_Your objective_. Please copy out each line of the listing that contains the word "Given".

:: Exercise material ::

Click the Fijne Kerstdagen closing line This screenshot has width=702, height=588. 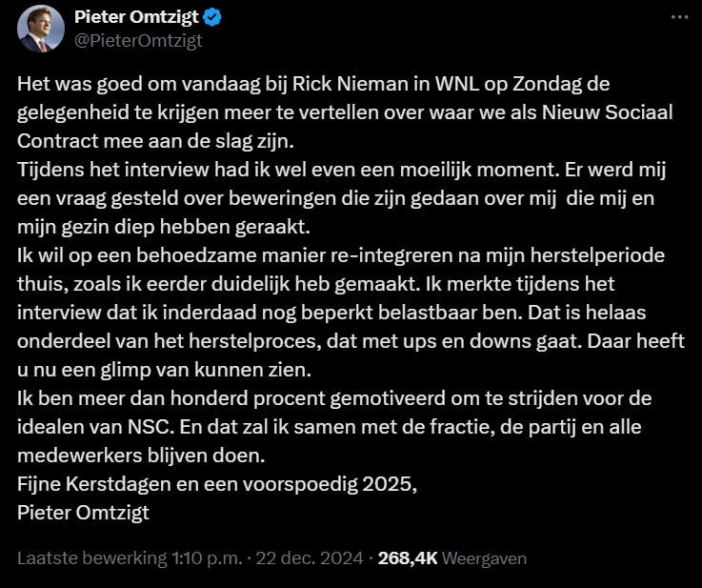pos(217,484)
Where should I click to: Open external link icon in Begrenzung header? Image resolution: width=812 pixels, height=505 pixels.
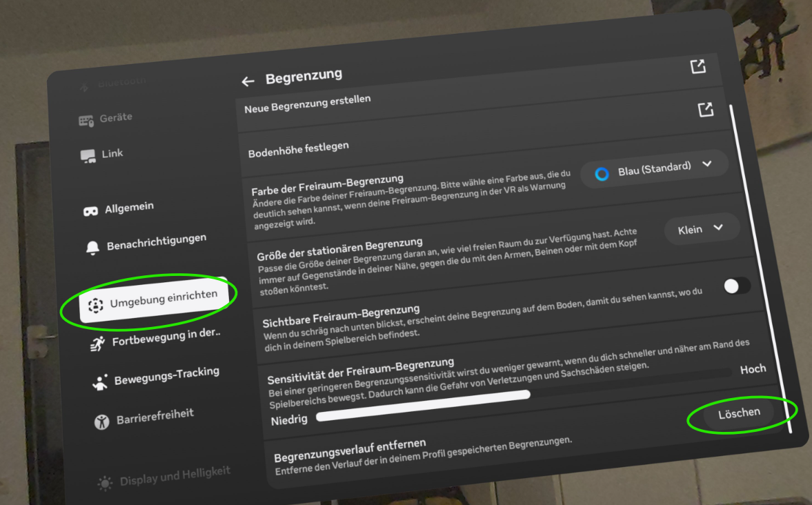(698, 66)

:::
:: Exercise material ::

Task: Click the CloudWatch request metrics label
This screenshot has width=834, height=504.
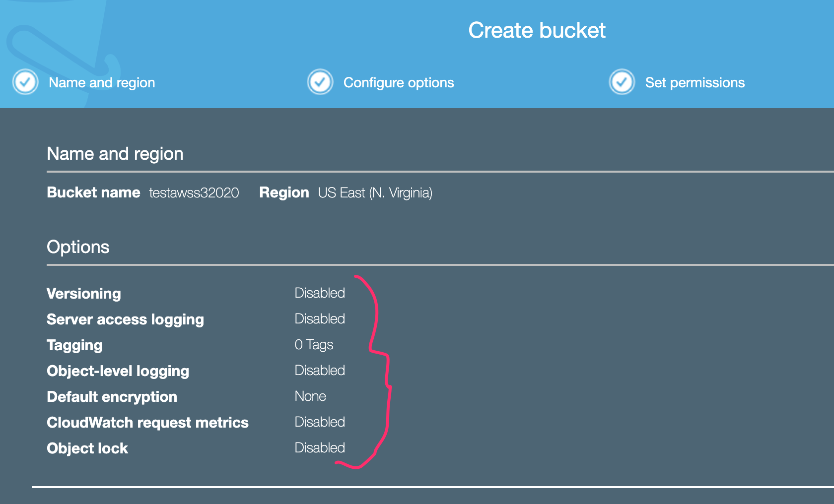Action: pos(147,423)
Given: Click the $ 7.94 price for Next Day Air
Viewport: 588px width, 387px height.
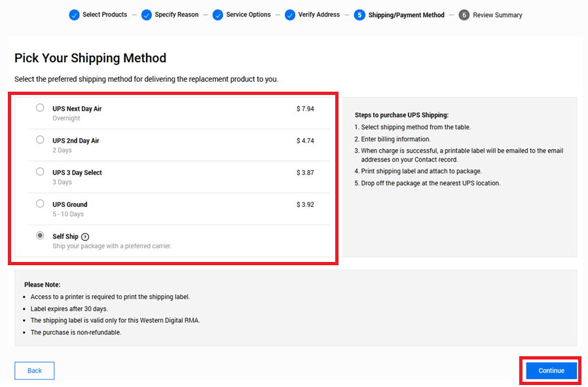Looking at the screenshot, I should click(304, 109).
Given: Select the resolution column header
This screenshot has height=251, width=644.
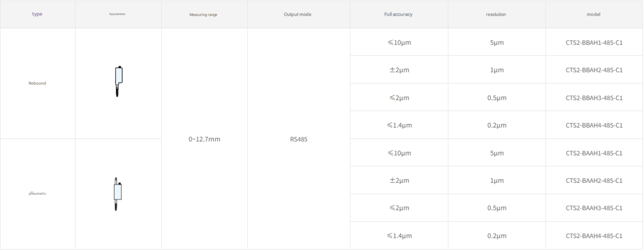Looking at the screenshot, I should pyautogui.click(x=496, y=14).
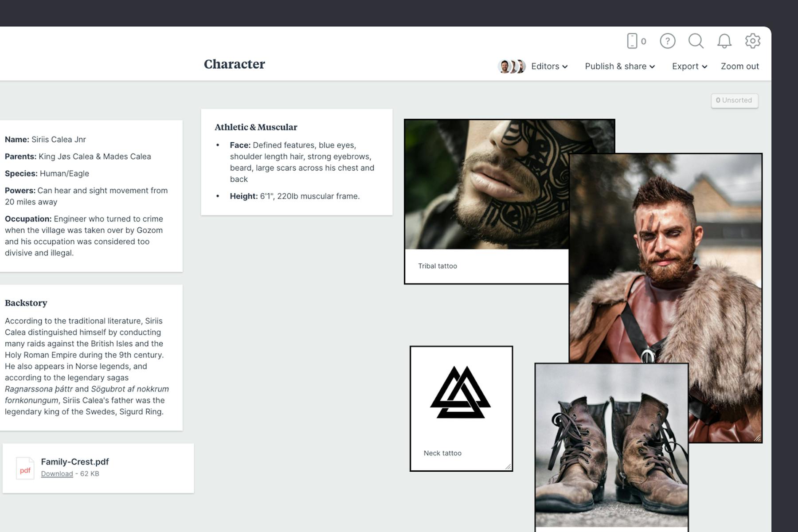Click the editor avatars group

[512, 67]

:::
:: Exercise material ::

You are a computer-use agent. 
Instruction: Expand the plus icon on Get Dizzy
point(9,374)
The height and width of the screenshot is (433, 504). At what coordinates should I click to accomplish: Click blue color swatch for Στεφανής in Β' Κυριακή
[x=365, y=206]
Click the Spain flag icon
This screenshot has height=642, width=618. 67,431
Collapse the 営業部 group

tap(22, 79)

:::

_Answer section_.
Given: Click the $ 7.94 price for Next Day Air
Given: Select the resolution column header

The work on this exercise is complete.